Last week the lonely bug hit again, BUT I kept in mind all the things that I am thankful and happy about. I know I have the greatest family in the whole wide world and I have the greatest friends this side any George Clooney\Brad Pitt bromance. I have heard and seen things about "other's" that keep me shaking my head, but yet I was still a bit blue about my loneliness. Lord knows have more things to be thankful for than the one or two things that make blue.

I am still missing that "certain" affection. No matter how busy I keep myself. No matter how many journals I fill, I still can't shake it. I haven't really been social with the new opposite sex (see below) as of late.

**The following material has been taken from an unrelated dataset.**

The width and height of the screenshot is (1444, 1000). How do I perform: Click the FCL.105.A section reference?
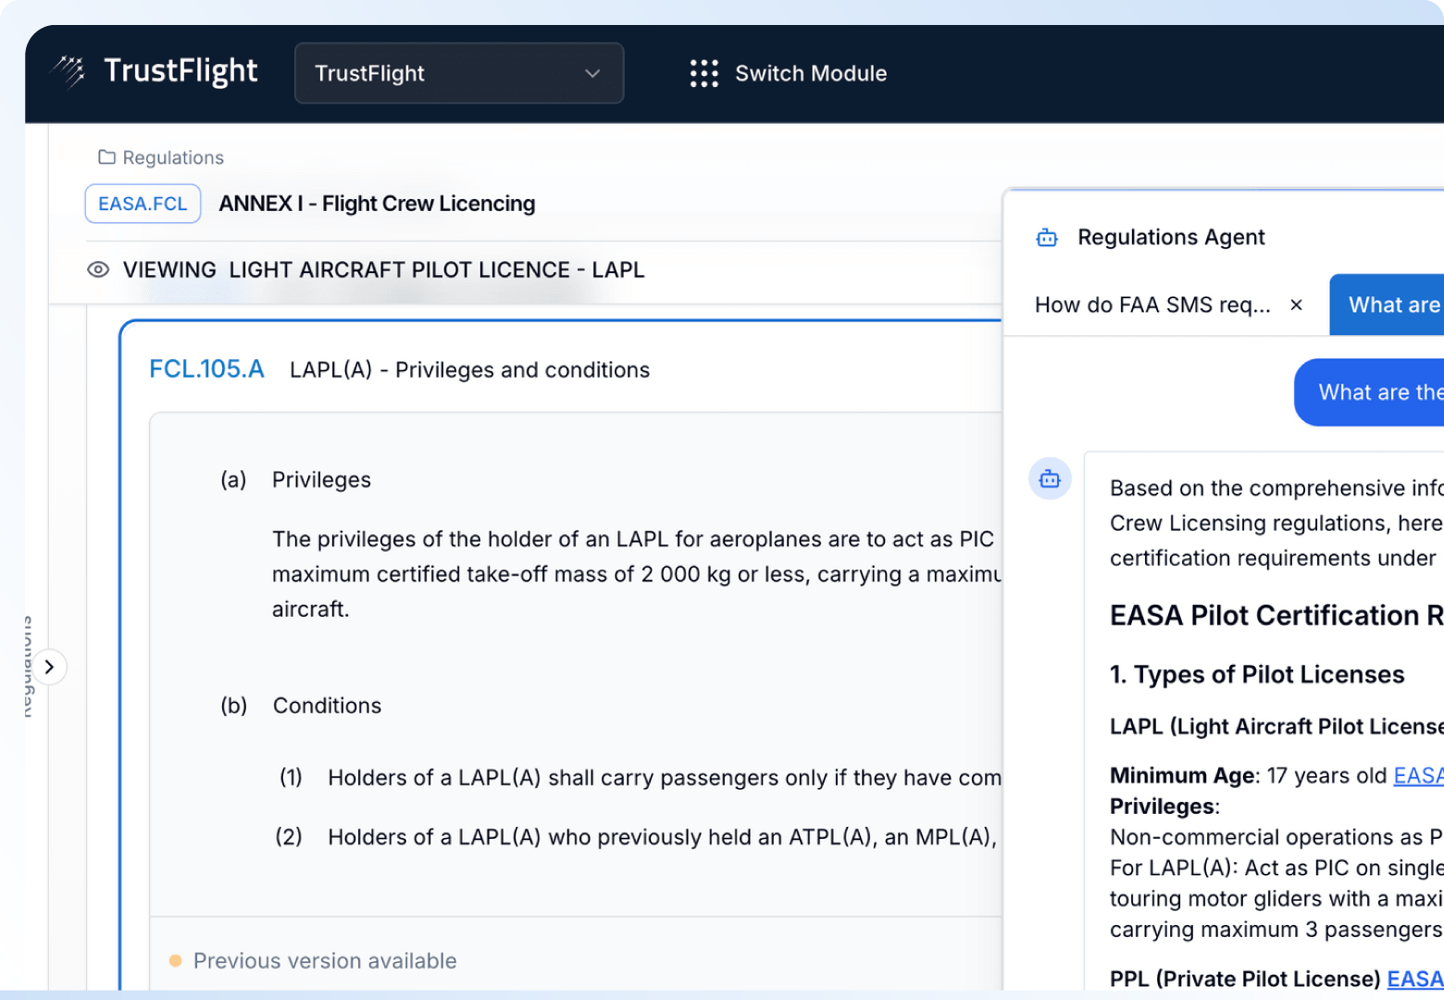coord(206,369)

Yes, the girls and I have gone bowling, cookout, mani\pedi you name it, but I am straight up avoiding having to deal with the opposite sex. Oh, I veiw and "Mmmm girl he look good." but if a man stepped to me I would straight up look through him and think nothing of it. I guess I am window shopping.

Now that I have shed some weight I get more attention to the nth degree and even though I did get play before, this play is really making me uncomfortable. Is it because I am 93 lbs less then I was a year ago? Am I still desireable? Can a dude really like me? It's like this is my first day being a butterfly from being that nasty old cocoon or that creepy caterpillar. Heck, I have always been a butterfly, I guess I am just really noticing it. IDK.

Now, I do socialize with the guys who have been around since Thickhair+, but these new dudes make me feel uneasy, especially since they are some that were aware of me, but are now REALLY AWARE OF ME. I am like "F" you ninja, I have always known what time it was, you were the one with the broken watch.

So, now I am just stress about this and I feel if I don't loosen up a bit I will continue to be a bit jaded and I don't want to be the old cat lady.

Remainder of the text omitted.